- **TEKS KUTIPAN**
Jumat, 30 Mei 2025

Oase di Tengah Gurun

Penulis: Atin Supriatin |

Saat itu, aku adalah seorang yang penuh energi dan semangat, seperti matahari yang bersinar cerah di pagi hari. Aku memiliki banyak teman, dan kami selalu bersama-sama, seperti sekelompok burung yang terbang bersama-sama di langit biru. Tapi, tiba-tiba, kehidupanku berubah drastis. Aku terkena sakit paru-paru yang menyerang secara tiba-tiba, seperti badai yang datang tanpa peringatan (Qadarullah).
Foto ilustrasi: pixabay.com

Aku harus terhenti kuliah selama beberapa semester, dan itu membuat aku kehilangan banyak teman. Aku merasa seperti kehilangan bagian dari diriku sendiri, seperti kehilangan sayap yang membuat aku tak bisa terbang. Seiring berjalannya waktu, pada akhirnya aku bisa kembali kuliah. Aku merasa seperti harus memulai dari awal lagi. Aku harus mencari teman-teman baru, dan itu rasanya tidak mudah.

Tapi, aku tidak menyerah. Aku berusaha untuk menjadi lebih kuat, lebih sabar, dan lebih percaya diri. Aku seperti seorang penjelajah yang tersesat di hutan yang lebat, tapi aku tidak takut. Aku tahu bahwa aku akan menemukan jalan keluar, dan aku akan menemukan teman-teman baru yang akan menjadi bagian dari hidupku.

Saat masuk ke kelas baru, aku merasa seperti berada di dunia yang asing. Wajah-wajah baru mengelilingiku, dan aku merasa tidak memiliki teman lagi. Tapi, saat itu juga teman teman sekelas menyambutku dengan hangat dan meriah. Mereka serentak berkata, "Selamat datang di kelas baru" dengan suara riang dan gembira. 

Itu membuatku merasa sedikit lebih nyaman. Dan, ada satu orang yang memperhatikanku dari kejauhan. Dia melihat  dengan mata yang penuh perhatian, dan aku bisa merasakan kepeduliannya.

- **CATATAN TERSEDIA**

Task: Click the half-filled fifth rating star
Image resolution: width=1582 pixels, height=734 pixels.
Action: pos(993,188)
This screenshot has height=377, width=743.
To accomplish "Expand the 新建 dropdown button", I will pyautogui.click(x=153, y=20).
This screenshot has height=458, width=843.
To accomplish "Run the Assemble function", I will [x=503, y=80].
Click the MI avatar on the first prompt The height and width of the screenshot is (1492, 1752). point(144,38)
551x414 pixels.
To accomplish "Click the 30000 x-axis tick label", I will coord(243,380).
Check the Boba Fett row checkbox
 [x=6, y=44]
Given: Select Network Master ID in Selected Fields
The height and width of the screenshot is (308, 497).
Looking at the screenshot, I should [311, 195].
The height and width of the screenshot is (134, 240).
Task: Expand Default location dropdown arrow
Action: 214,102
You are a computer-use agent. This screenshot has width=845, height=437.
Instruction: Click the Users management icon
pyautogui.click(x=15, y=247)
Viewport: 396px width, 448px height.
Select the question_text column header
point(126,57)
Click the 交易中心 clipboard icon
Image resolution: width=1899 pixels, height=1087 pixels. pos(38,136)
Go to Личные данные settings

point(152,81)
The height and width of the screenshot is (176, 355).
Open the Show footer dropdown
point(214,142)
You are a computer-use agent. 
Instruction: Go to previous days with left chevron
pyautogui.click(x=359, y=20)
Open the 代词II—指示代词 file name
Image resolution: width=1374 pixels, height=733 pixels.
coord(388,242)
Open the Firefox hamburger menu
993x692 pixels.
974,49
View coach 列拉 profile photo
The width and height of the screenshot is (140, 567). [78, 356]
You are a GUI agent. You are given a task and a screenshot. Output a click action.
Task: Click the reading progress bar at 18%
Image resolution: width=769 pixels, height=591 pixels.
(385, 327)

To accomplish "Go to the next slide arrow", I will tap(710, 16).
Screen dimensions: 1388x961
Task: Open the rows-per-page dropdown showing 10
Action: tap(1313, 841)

- **KETENTUAN TUGAS**
**1)** Tuliskan semua frasa dalam teks kutipan yang diawali kata "seperti", masing-masing sampai tanda baca terdekat.
**2)** Salin kata demi kata bagian teks kutipan yang dimulai dari "Tapi, aku tidak" dan berakhir pada "riang dan gembira.".
Gunakan hanya teks kutipan sebagai sumber jawaban.

- **JAWABAN**
**1)**
1. seperti matahari yang bersinar cerah di pagi hari
2. seperti sekelompok burung yang terbang bersama-sama di langit biru
3. seperti badai yang datang tanpa peringatan
4. seperti kehilangan bagian dari diriku sendiri
5. seperti kehilangan sayap yang membuat aku tak bisa terbang
6. seperti harus memulai dari awal lagi
7. seperti seorang penjelajah yang tersesat di hutan yang lebat
8. seperti berada di dunia yang asing

**2)**
Tapi, aku tidak menyerah. Aku berusaha untuk menjadi lebih kuat, lebih sabar, dan lebih percaya diri. Aku seperti seorang penjelajah yang tersesat di hutan yang lebat, tapi aku tidak takut. Aku tahu bahwa aku akan menemukan jalan keluar, dan aku akan menemukan teman-teman baru yang akan menjadi bagian dari hidupku.

Saat masuk ke kelas baru, aku merasa seperti berada di dunia yang asing. Wajah-wajah baru mengelilingiku, dan aku merasa tidak memiliki teman lagi. Tapi, saat itu juga teman teman sekelas menyambutku dengan hangat dan meriah. Mereka serentak berkata, "Selamat datang di kelas baru" dengan suara riang dan gembira.